- [REQUIREMENT]: The answer must be every line of the records below that contains the word "agent".

- [MATERIAL PROVIDED]:
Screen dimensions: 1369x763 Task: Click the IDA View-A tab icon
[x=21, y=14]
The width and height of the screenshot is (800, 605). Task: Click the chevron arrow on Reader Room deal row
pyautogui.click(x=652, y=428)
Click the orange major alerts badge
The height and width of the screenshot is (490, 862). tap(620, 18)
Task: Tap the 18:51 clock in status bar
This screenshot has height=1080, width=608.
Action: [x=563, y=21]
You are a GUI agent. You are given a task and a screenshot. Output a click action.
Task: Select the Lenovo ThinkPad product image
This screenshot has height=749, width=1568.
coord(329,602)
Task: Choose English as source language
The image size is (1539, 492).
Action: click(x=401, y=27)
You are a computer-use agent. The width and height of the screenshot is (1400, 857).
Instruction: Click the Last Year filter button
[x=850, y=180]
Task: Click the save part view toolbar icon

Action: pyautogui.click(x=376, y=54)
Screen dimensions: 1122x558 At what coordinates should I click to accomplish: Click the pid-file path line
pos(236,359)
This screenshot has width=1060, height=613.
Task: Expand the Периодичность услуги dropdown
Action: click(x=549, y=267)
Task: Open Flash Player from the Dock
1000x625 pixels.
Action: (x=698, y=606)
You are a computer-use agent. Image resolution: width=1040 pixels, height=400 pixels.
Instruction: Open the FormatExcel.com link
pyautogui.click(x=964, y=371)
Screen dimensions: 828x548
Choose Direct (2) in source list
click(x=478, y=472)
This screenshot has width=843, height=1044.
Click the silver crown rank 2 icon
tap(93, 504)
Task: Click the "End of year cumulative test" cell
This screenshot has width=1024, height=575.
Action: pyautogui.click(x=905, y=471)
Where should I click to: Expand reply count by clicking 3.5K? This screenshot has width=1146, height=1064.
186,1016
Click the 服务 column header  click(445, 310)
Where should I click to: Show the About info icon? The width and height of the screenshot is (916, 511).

- [ANSWER TO THE EXERCISE]:
You are a GUI agent. You are given a task and a screenshot. Output a click action.
You are a computer-use agent. The width and height of the screenshot is (1400, 857).
You are a computer-use agent. Image resolution: width=1040 pixels, height=400 pixels.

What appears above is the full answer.